Your goal:
Render the lines as a numbered list, starting at the line containing "Given: Open the video playback settings gear" and running through the line containing "Looking at the", inclusive, leaving out blank lines. Omit the pictures from the answer.

Record excerpts:

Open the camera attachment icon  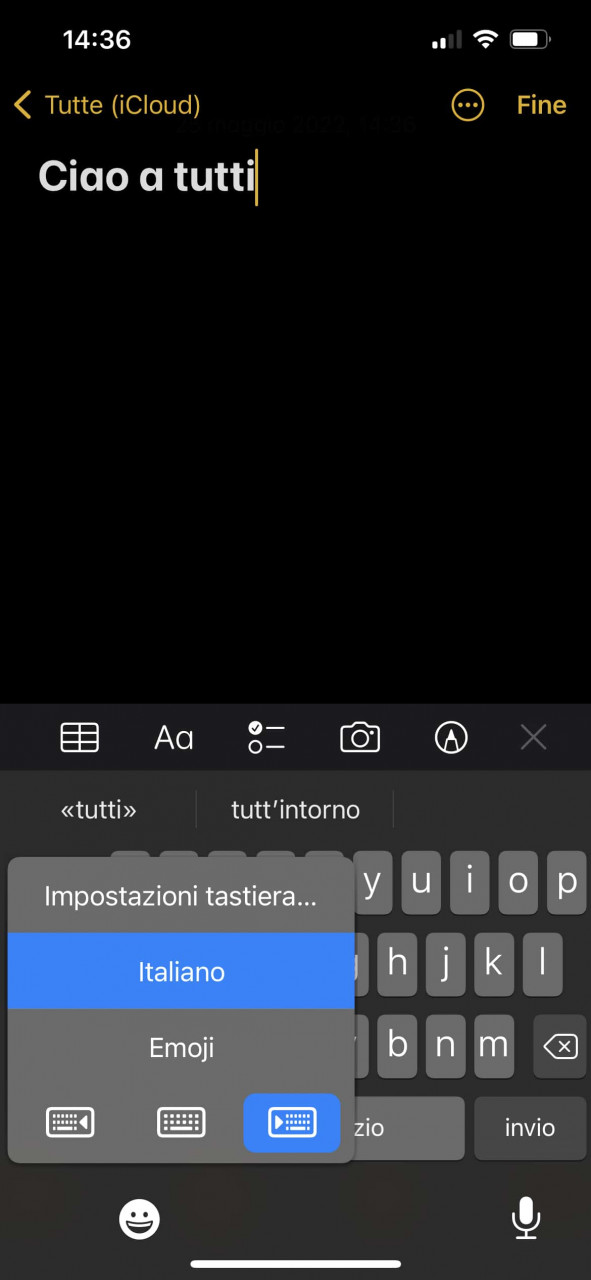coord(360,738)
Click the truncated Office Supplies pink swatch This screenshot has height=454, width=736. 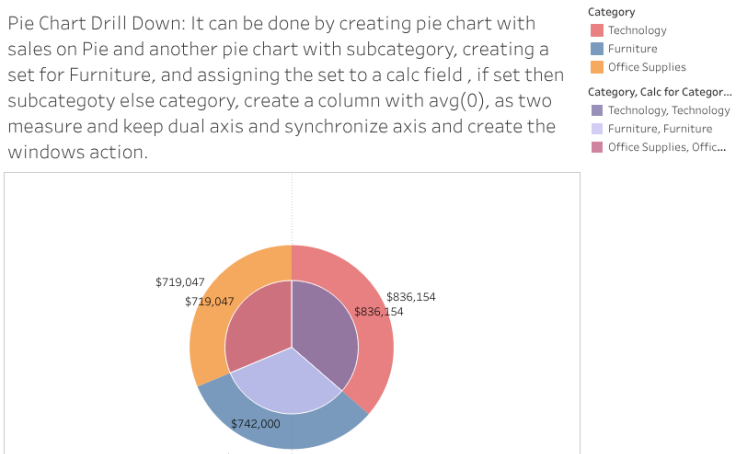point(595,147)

* * *

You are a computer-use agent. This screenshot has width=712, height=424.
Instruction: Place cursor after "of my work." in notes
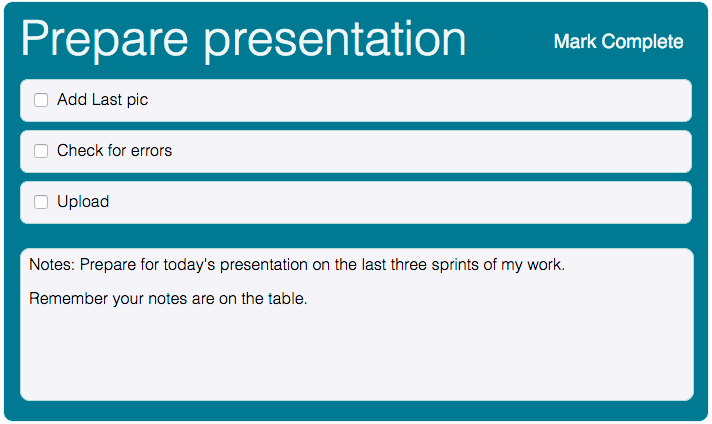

...

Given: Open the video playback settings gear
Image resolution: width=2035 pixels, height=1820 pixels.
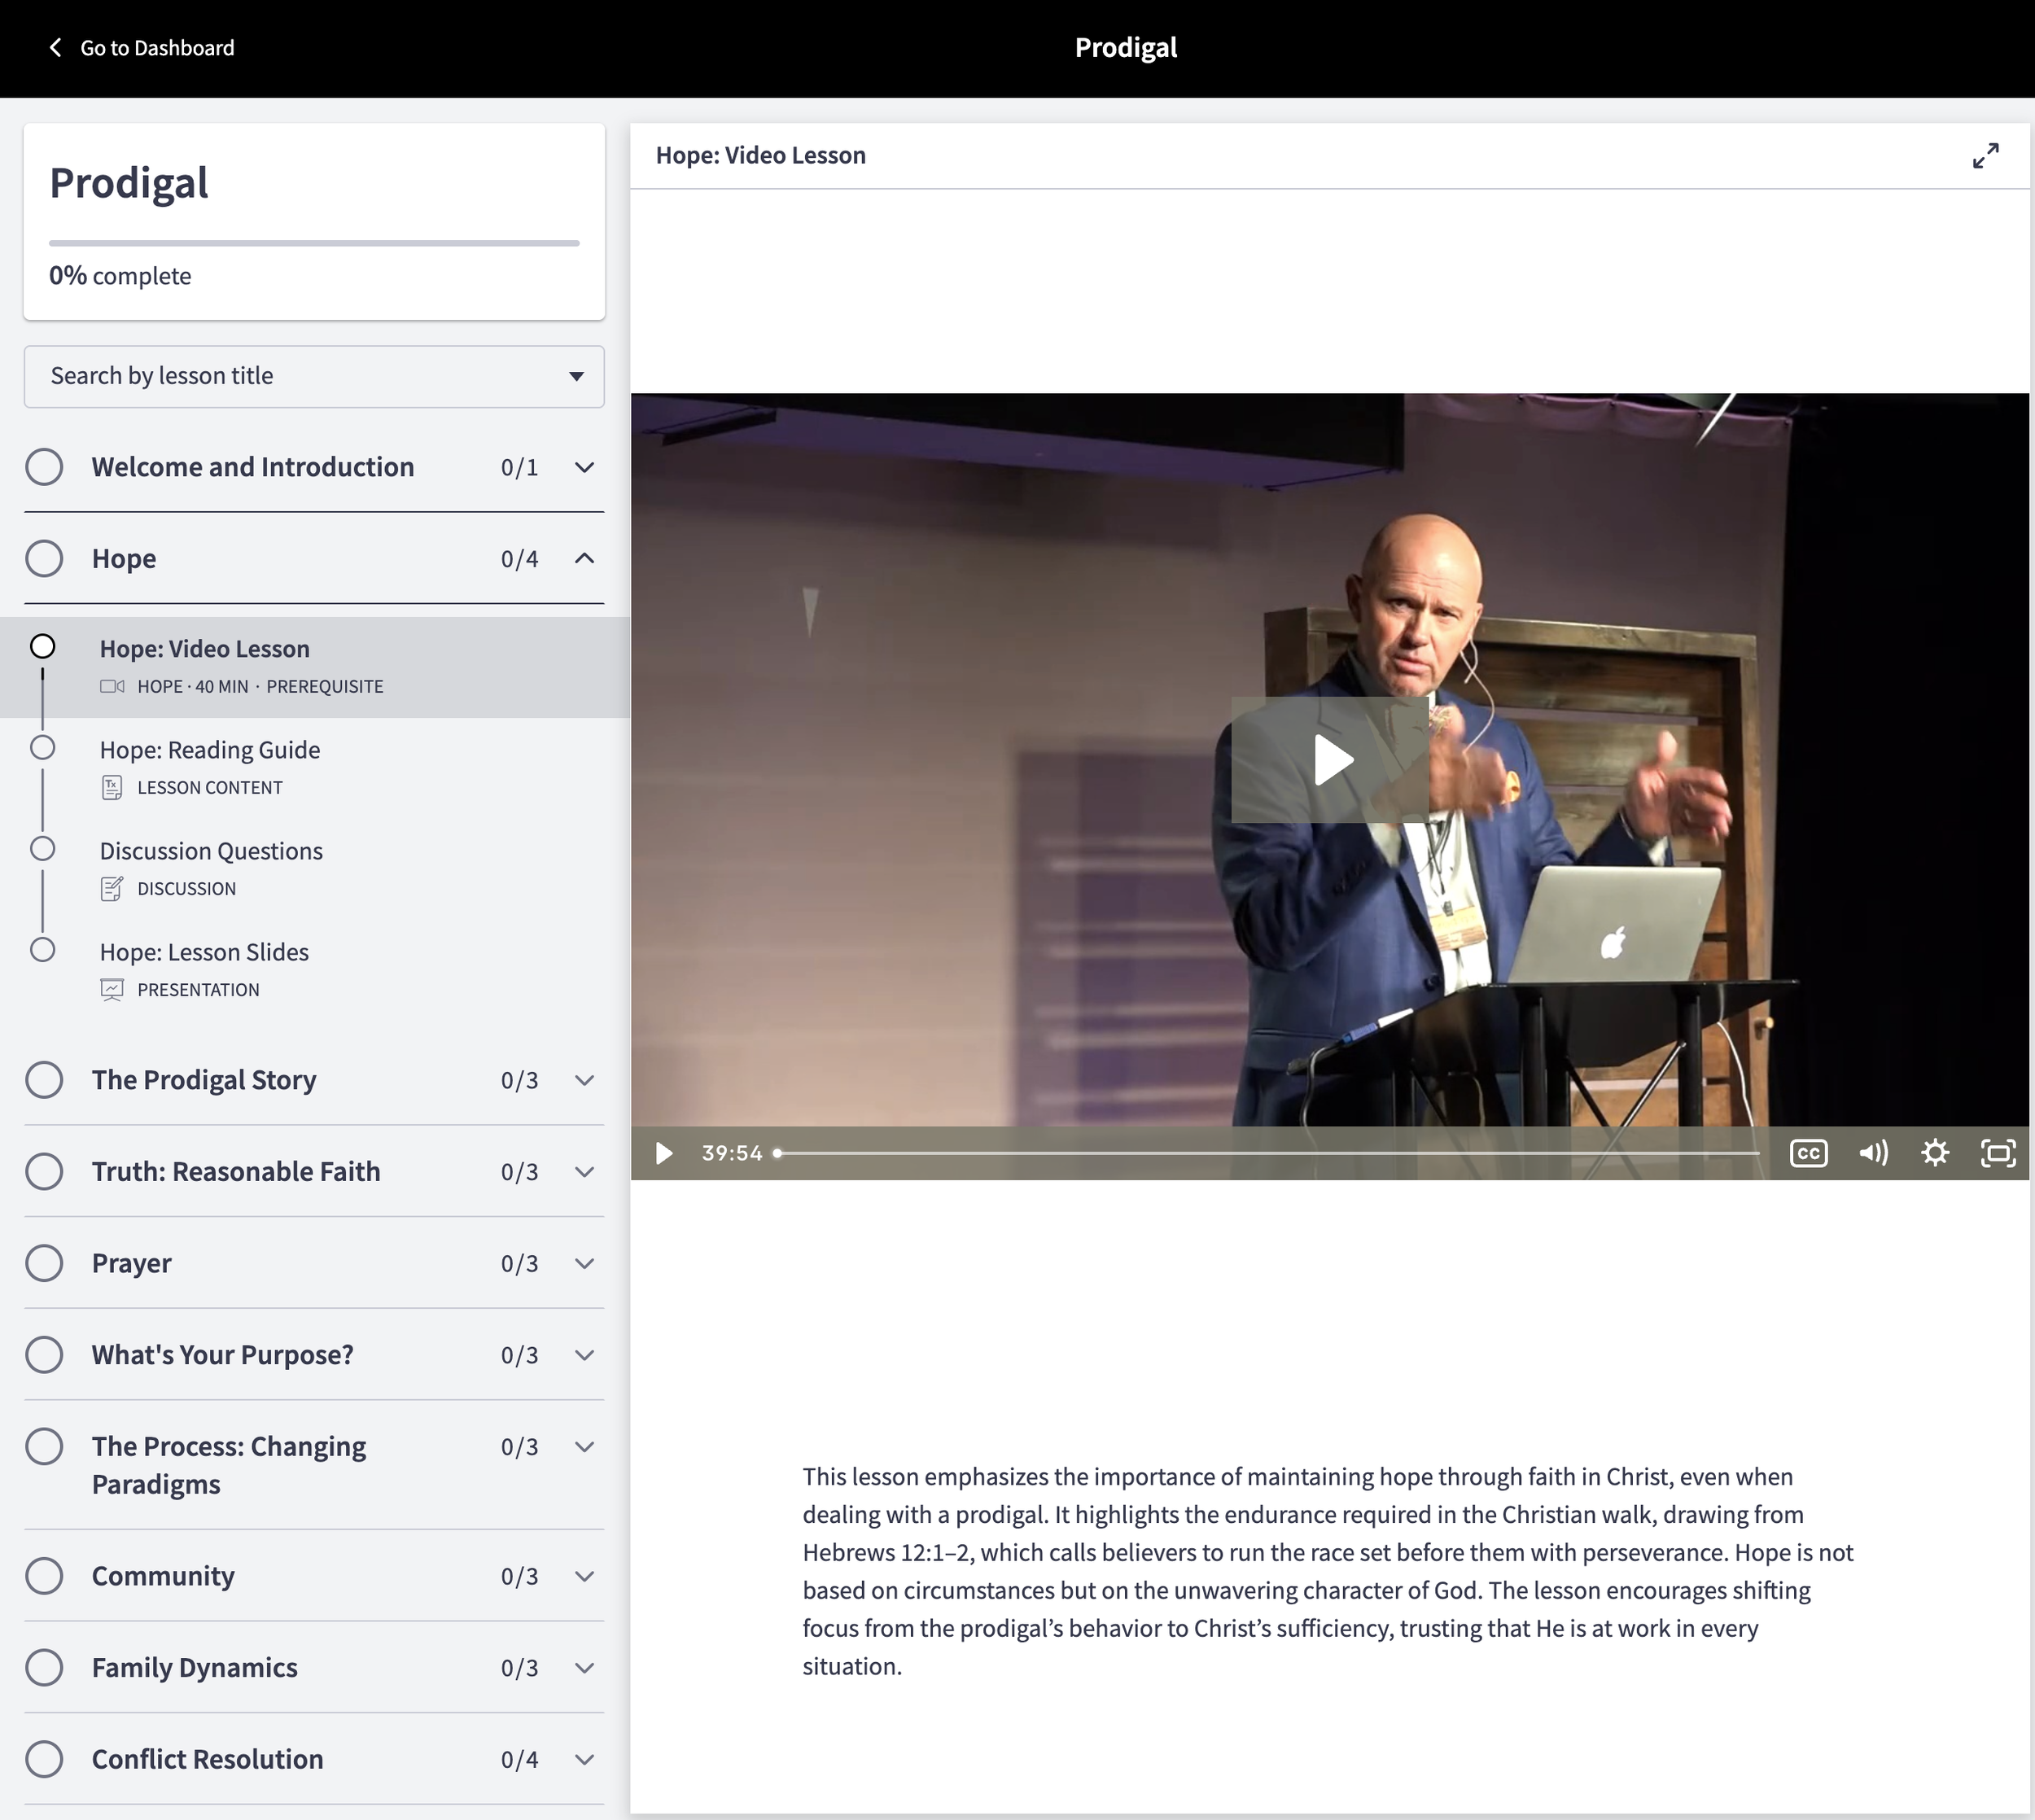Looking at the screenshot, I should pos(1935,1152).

Task answer:
1. Given: Open the video playback settings gear
2. Image resolution: width=2035 pixels, height=1820 pixels.
3. Looking at the screenshot, I should pos(1935,1152).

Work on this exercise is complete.